It’s been a bit of a tricky week at project badassery. Whoever is in charge (me) has gone totally berserk and got very stressed out by a few days of missed training. I started at the gym to manage stress so what happens when training becomes the stress? The cure can feel like it’s turning to poison when one’s stance on it becomes absolute.
Expectations vs Reality
I can plan and dream all I want about performing at a high level in and out of training but sometimes it just doesn’t happen. This week was one of those weeks. Life things kept me out of the gym – just for a few days. Such is adulting. And because my focus was elsewhere I also found I had limited motivation even when I got to the gym. Still, no biggie, right?
Turns out the worst thing about this week was not actually the ‘off plan’-ness:-
- My error was not not executing at 100% in every single area of my life, all at the same time.
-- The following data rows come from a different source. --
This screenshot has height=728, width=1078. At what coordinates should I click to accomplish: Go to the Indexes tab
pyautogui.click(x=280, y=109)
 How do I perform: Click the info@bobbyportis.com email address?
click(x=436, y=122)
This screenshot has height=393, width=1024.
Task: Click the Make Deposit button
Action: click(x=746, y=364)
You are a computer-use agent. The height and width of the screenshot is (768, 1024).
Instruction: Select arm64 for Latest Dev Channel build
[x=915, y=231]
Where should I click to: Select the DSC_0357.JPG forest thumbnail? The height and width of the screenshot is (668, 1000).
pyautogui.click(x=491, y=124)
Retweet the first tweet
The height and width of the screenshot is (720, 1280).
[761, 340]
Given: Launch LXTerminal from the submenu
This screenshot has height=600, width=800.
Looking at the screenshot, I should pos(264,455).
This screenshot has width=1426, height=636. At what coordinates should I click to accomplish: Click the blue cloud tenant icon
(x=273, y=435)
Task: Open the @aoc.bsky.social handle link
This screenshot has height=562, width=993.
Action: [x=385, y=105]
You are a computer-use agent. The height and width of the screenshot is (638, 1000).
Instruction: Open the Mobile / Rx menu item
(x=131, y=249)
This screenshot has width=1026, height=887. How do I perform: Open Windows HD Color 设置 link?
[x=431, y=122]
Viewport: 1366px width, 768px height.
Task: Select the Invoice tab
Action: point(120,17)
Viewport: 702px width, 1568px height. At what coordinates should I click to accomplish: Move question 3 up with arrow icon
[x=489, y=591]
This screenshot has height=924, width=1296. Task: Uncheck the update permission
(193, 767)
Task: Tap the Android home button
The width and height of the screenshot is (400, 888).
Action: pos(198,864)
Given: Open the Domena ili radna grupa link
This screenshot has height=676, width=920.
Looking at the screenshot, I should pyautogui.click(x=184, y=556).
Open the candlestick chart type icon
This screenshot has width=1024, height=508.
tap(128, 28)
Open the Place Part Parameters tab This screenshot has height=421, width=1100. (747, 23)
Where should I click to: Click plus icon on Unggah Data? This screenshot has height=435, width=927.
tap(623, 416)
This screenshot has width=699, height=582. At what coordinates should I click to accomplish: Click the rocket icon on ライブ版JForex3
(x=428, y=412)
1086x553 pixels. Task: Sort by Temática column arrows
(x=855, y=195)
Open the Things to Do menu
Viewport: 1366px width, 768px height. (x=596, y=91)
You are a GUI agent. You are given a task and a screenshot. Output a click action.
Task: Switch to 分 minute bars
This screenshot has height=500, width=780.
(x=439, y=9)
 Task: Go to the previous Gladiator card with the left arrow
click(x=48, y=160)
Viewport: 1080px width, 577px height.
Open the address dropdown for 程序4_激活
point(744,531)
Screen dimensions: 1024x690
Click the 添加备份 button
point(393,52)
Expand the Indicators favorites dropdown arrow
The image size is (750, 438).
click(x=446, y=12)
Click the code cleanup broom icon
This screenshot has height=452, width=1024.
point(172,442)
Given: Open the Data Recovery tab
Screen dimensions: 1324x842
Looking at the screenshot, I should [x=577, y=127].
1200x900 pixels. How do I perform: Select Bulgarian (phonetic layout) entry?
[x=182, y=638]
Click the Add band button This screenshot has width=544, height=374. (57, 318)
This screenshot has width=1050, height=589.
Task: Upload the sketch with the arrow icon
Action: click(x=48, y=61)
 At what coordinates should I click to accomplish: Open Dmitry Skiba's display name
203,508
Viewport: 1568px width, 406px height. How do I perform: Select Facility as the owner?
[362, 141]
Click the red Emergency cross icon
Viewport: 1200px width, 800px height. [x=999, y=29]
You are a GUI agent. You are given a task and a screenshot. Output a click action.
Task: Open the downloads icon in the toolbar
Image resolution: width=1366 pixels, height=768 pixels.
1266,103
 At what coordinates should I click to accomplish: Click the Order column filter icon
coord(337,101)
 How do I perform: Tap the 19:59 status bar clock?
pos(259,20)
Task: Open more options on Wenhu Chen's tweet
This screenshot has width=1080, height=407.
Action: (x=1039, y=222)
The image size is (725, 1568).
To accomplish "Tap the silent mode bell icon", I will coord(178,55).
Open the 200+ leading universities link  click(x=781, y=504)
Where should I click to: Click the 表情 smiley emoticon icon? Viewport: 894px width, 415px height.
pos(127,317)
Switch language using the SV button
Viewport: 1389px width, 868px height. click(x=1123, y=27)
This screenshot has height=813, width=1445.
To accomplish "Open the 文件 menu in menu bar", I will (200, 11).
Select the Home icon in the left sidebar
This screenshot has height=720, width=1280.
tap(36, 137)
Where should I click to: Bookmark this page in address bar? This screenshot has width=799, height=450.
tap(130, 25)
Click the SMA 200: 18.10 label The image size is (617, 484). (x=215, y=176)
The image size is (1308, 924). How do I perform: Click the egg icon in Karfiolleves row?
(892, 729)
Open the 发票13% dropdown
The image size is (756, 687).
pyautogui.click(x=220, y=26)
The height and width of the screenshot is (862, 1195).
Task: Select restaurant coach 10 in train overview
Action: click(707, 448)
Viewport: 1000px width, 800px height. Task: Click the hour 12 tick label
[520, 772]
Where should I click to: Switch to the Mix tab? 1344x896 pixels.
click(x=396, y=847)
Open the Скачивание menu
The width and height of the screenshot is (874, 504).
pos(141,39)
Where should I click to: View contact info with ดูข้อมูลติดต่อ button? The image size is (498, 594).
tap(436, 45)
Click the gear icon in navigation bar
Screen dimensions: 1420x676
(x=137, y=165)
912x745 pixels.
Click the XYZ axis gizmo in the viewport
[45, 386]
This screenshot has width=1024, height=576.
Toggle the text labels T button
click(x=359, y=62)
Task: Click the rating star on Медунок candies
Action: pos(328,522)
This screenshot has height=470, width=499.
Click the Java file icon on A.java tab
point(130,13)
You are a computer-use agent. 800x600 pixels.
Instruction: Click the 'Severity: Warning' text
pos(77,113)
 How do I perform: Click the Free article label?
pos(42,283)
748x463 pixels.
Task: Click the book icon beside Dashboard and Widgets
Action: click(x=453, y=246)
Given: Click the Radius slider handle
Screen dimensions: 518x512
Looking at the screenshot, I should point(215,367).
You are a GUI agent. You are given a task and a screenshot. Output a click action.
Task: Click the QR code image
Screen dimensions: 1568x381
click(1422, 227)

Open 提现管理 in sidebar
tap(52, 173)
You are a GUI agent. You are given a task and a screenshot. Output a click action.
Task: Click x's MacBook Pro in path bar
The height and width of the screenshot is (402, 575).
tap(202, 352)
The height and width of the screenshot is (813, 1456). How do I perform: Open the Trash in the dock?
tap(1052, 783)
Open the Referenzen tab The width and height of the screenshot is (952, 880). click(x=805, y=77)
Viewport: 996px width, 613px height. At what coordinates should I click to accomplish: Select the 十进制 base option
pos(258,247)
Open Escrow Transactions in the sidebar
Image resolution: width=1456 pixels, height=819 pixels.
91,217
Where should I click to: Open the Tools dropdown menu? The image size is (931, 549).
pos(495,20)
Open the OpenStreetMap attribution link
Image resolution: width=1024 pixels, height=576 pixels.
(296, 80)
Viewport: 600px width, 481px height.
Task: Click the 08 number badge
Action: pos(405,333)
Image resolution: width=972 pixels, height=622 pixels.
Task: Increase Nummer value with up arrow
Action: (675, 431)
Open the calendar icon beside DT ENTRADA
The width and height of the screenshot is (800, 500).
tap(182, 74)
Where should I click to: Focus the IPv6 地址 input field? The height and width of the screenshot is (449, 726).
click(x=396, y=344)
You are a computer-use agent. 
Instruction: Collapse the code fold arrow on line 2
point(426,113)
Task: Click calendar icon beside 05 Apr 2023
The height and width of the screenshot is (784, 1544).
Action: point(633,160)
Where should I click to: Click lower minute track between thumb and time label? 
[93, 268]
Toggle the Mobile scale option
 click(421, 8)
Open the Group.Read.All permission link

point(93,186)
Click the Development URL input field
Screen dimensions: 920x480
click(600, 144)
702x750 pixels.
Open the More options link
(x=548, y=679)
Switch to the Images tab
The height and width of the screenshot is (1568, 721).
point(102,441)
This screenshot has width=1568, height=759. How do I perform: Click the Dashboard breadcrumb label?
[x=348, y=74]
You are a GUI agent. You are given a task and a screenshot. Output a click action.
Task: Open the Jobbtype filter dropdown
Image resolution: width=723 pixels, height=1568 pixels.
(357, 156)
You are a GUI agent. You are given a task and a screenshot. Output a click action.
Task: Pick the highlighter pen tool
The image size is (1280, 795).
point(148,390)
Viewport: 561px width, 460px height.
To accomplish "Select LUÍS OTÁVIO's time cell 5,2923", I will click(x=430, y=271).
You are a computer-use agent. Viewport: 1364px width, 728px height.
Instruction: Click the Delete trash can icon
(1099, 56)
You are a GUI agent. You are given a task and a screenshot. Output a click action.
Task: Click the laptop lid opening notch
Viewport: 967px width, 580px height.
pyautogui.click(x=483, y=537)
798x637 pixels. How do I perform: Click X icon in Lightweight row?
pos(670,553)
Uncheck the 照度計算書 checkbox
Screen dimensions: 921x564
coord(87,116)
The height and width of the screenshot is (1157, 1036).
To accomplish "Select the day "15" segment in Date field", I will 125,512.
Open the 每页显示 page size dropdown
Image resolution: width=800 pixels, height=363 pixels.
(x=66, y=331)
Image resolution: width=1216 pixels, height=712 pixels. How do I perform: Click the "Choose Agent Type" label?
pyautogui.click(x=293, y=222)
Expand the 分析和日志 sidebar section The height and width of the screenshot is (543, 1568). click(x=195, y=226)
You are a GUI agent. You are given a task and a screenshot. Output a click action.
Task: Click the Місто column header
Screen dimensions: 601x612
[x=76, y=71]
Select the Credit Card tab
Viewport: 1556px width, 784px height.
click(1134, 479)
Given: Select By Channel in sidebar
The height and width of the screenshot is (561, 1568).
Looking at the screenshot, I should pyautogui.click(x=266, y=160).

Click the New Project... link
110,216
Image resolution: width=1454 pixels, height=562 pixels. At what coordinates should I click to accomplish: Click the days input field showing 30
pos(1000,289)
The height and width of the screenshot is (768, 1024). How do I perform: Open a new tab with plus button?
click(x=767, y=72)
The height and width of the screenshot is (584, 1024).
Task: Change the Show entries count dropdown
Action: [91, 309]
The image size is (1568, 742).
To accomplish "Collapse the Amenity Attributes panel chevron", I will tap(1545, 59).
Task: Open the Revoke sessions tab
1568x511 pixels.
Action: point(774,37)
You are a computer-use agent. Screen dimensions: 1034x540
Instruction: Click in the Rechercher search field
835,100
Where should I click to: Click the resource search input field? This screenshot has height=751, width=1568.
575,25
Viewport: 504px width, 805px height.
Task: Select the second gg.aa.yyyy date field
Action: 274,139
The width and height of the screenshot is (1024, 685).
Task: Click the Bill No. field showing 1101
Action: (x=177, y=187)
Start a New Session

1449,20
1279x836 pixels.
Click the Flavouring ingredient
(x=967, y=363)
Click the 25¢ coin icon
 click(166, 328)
The error was that in not doing so I let it throw me for a complete loop; feeling like an actual failure (I know, I know)
- The level of panic at not being able to control all aspects of my physical life in the week was extremely mentally uncomfortable for me
- And I also suspect that when this sort of panic sets in it can cause one to give up altogether in an all or nothing sort of ‘oh well fuck it’ funk or go all-in with the off-plan-ness to make the re-start that much harder.
I don’t know why my brain does this; let’s just accept that there are many of us who like to feel that we are more in control of our lives than we actually are:-
- By having routines or daily physical challenges we feel that we are progressing, improving
- Even whilst I know that thinking I can control everything, or even anything, is a mirage I feel happier when I can stick to my plans
- My training is also enjoyable for me and makes me feel good physically and mentally, so it’s not a punishment
- But it is not always do-able. And it is so important for me to remember that this is a good thing because I am not in a race to be 100% disciplined. I don’t want to be subjugated by some sort of of self-imposed impossible standard.
I remembered (too late to not have suffered the days of stress) that the practice of rational emotional behavioural therapy was there all along to help me deal with the frustration I was feeling. And this is what I turn to now as I quickly recover from feeling down about dropping the gym ball and which could apply to any other examples of absolute thinking causing stress, anywhere in life:-
- REBT is all about having preferences, not demands
- It’s OK to want things
- For me, I would prefer to be a boss in the gym, because I like that feeling
- So it’s not that I am trying to convince myself that I don’t care about not being able to train
- Rather, it is my strong preference to be able to stick to the great weekly routine I have, because I enjoy it
- But it doesn’t HAVE TO happen every single week, perfectly, without fail
- Because that is an unrealistic and unreasonable demand, that can never be satisfied
- And that’s why my demand for absolutely consistency caused the stress when I (inevitably) couldn’t keep it up
- Until I remembered that it is my preference, not a demand
- It’s not that the gym turned bad on me, it’s that my absolutist thinking had turned it from a stress-relieving into a stress-activating event.
I was actually going to write about other training things this week including all sorts of stuff that interests and excites me about competitiveness and motivation, but first I had to sidetrack to describe how my wrong thinking could have been solved so much more easily than I managed it – with a dose of rationality.
So, calm restored. Tomorrow is another day, and you never know, after a bit of a longer rest I might just knock it out of the park in my leg session.